But it works! The challenge now is to make it easy to update and maintain.

Church was lovely this morning; besides the amusing quote If you have to ask whether you're young or old, you're old, the message was powerful: the importance of community. I heard something recently on NPR about how with economic prosperity comes a breakdown of community. Exactly how does this happen? I'll tell you. I don't know. The basic idea described on the radio was the idea that in poor villages, people have to rely on each other a lot more. But as prosperity comes, people become less reliant on each other; they're more "self-sufficient" (or so they/we tend to think) and therefore become more isolated. Dumb, huh? Yet I resemble that remark. I need to ponder that one too.

The lovely Carol and I went for a walk at Pulgas Ridge this afternoon. Our faithful pup also enjoyed the walk, though it was rather warm. It was great being outdoors and moving our bodies around.

Dinner tonight was fried rice—many leftover veggies make for an interesting dish. The lovely Carol offered to do the dishes since I'd done the cooking.

So I am thankful today. Sometimes I wonder how it was that I got to live in such a time and place as this, to have only minor problems in life, and so on. Not that I'm complaining. Praise God from whom all blessings flow! Amen.

Friday, August 16, 2013

Buying a lei in Kailua (as in Kaneohe, not as in Kona)

Aren't you glad I didn't title this "getting lei'd in Kailua"?

Suppose you're a young newlywed and you want to buy a lei for your honey, and you're staying on the windward side of Oahu. You type "lei" into Google maps and you notice this entry.

Well, it doesn't work. First, 776 Kailua Road isn't where google maps says it is. Second, 776 Kailua Road actually has a surfboard shop and an Arthur Murray studio. So what's a young lei-seeker to do?

Well, it turns out that Walgreen's has leis. At least an orchid lei (a "vanda lei" as I would call it). The folks at the Portuguese Bake Shop told me that Foodland, 7-eleven, and Long's (yes, it's still called Long's here in the islands) all have leis.

But not Lavender Lei, and not at 776 Kailua Road.

Tuesday, August 13, 2013

A Praying Life

The younger ex-teen got this book, A Praying Life by Paul E. Miller (NavPress, 2009). My first comment: Wow!

* [Source material]

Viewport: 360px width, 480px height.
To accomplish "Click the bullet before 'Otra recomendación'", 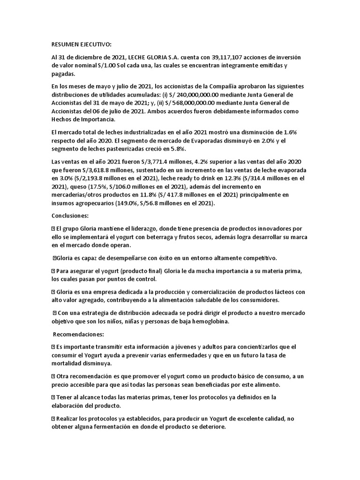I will point(53,376).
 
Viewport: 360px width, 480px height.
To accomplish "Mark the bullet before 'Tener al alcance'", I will point(53,398).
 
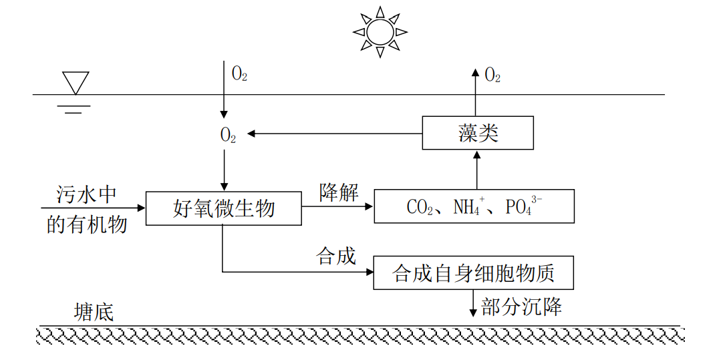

* [Set problem 1] In the blog passage about church, a lei search in Kailua, and a book on prayer, what two businesses are actually located at 776 Kailua Road?
* [Set problem 2] Pick up the blog passage about church, a lei search in Kailua, and the book A Praying Life, and continue writing from its last sentence.

* [Response 1] A surfboard shop and an Arthur Murray studio.

* [Response 2]
Chapter 1 is titled “What good does it do?”—something we've asked in the quiet (or noise) of our hearts, but the author recounts a time when he said to his then-teenager, “Let’s pray” (about a missing contact lens). In response she

… burst into tears. “What good does it do? I’ve prayed for Kim to speak, and she isn’t speaking”

Kim struggles with autism and developmental delay. …[S]he is also mute.

page 15
Indeed. What good does prayer do? Doesn't God already know what we need before we ask?

The author does address that question, and many others. I'll tell you about this other part from chapter 4, “Learn to talk to your father”—related to Matthew 7:11 If you, then, though you are evil, know how to give good gifts to your children, how much more will your Father in heaven give good gifts to those who ask him!

Kim got her first speech computer when she was five years old. … We explained the keys to her and waited. She leaned over and pressed the key with little McDonald’s golden arches on it. It was two o’clock in the afternoon, and we’d just eaten lunch. We dropped everything, leapt into the car with Kim raced off to McDonald’s, and got Kim a hamburger and a soda. We were thrilled.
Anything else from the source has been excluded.